● Task data:

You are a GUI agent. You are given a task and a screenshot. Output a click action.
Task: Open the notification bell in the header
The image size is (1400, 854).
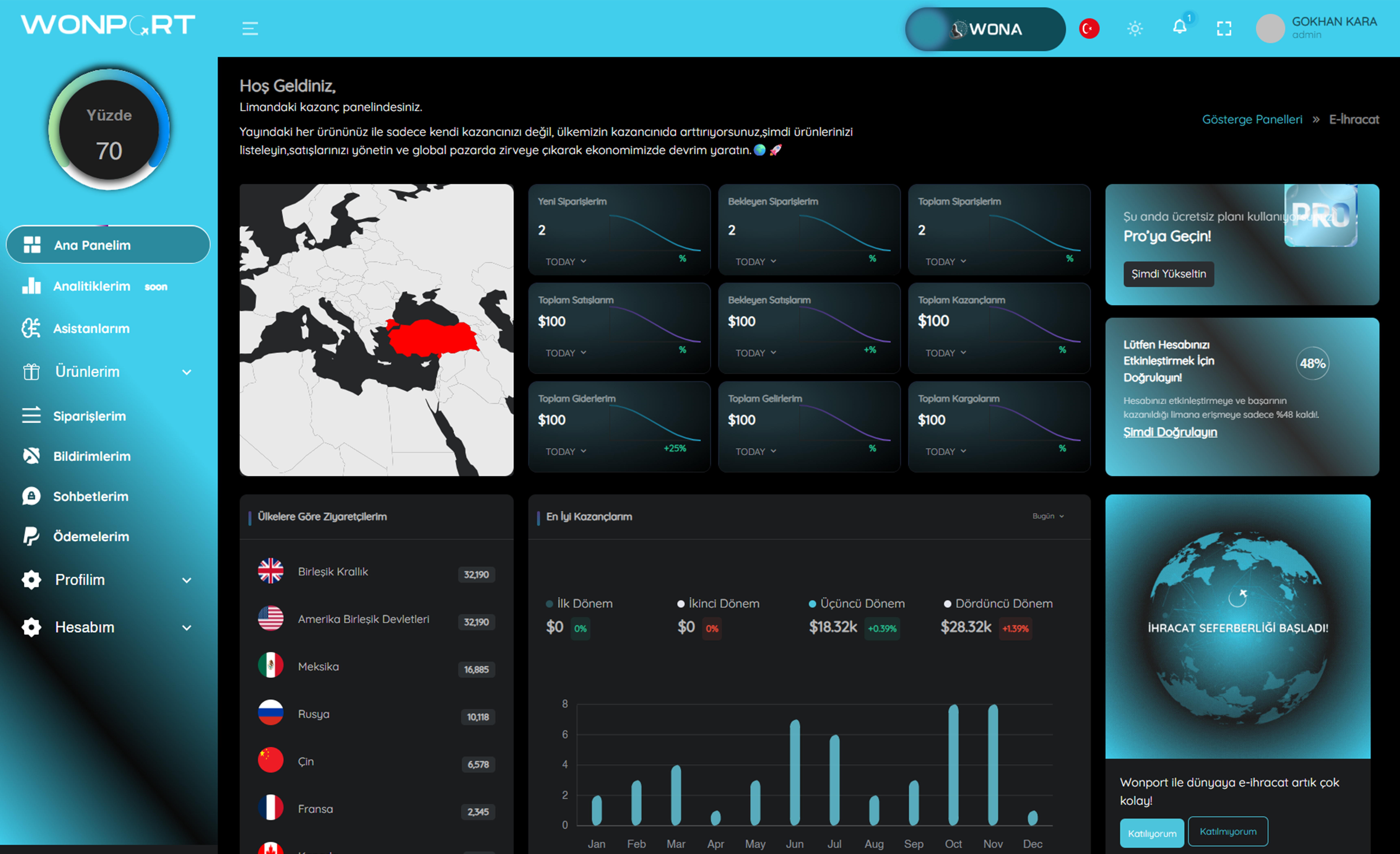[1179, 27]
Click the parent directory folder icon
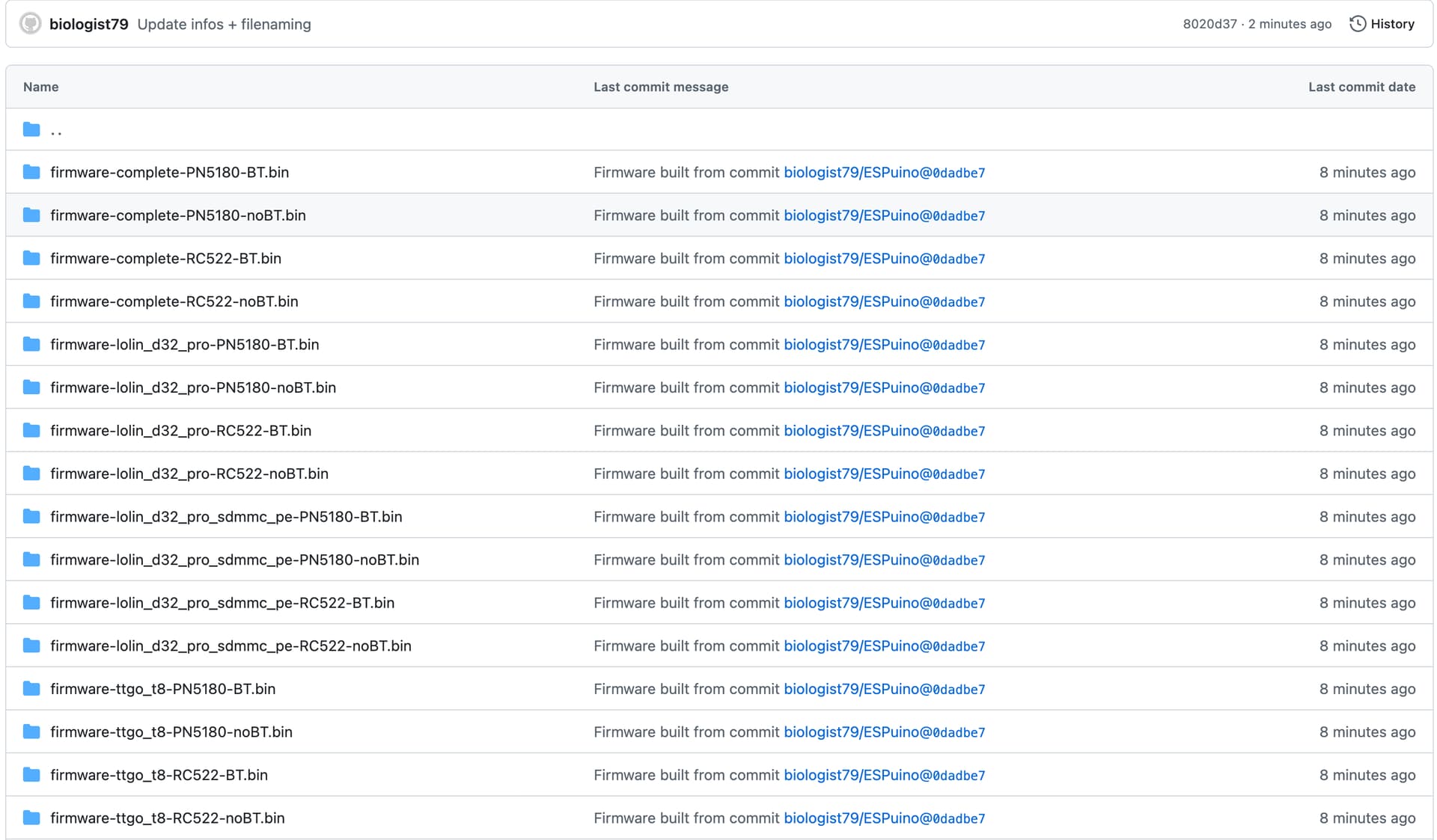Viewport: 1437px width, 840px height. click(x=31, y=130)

● Instructions to follow:
Once the line containing "Task: Open the" is found, write it out exactly along with every line after it through the end of the listing, excluding pictures.

● Answer section:
Task: Open the notification bell in the header
The image size is (1400, 854).
[1179, 27]
Click the parent directory folder icon
Viewport: 1437px width, 840px height. click(x=31, y=130)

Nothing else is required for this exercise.